> _Assigned task_:
Take the line that contains "Click the 661 views counter" and each one after it through the last line below, and retype them exactly. Leave out the pictures.

> _Raw data_:
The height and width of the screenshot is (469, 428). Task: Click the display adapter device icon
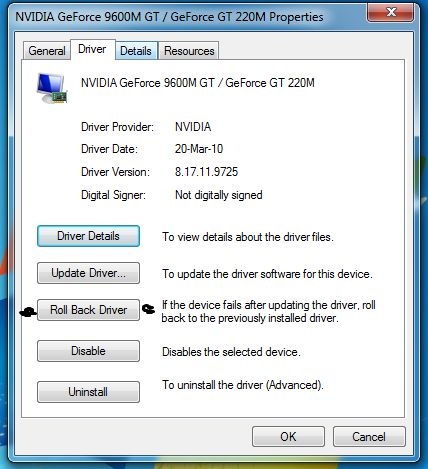(x=52, y=88)
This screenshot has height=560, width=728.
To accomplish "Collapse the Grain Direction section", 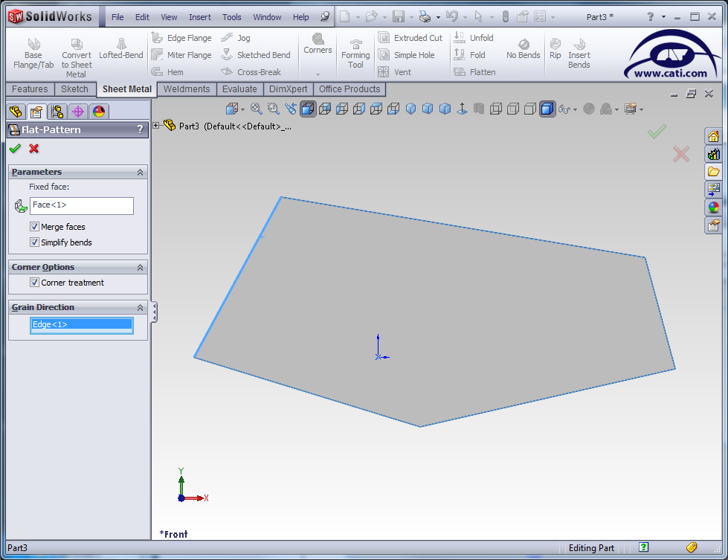I will coord(140,308).
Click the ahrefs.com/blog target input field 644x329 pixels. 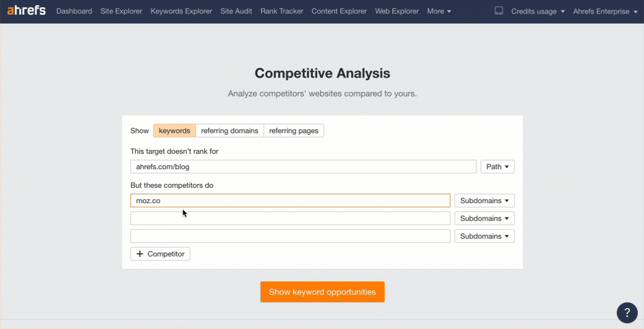tap(303, 166)
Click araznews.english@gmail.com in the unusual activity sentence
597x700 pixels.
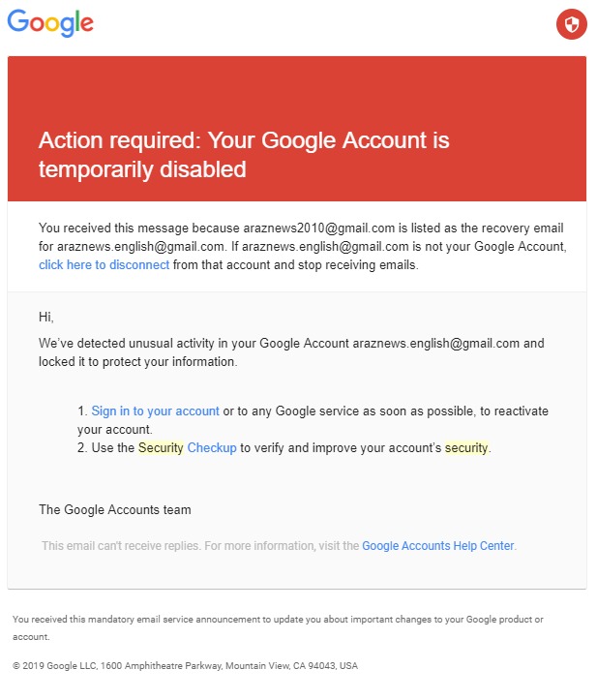click(436, 343)
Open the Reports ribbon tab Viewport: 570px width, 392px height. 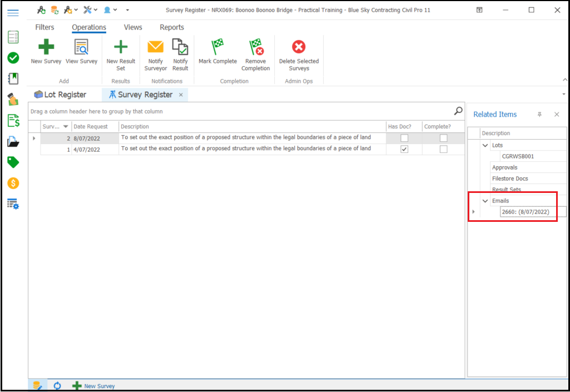[x=172, y=27]
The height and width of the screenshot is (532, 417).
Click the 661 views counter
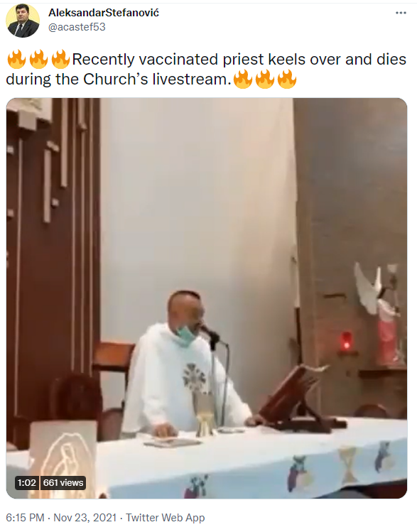(63, 482)
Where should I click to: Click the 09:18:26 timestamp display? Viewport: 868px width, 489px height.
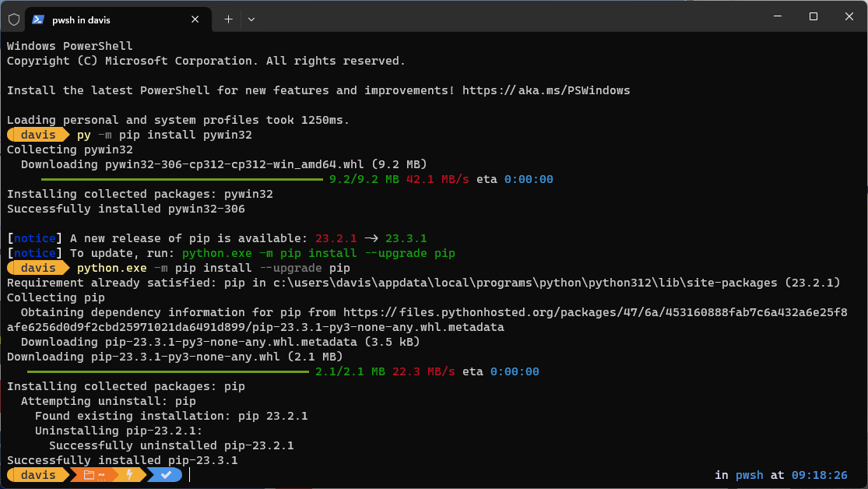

> _Written response_:
Click the 661 views counter
(63, 482)
Where should I click to: Click the 09:18:26 timestamp display? Viewport: 868px width, 489px height.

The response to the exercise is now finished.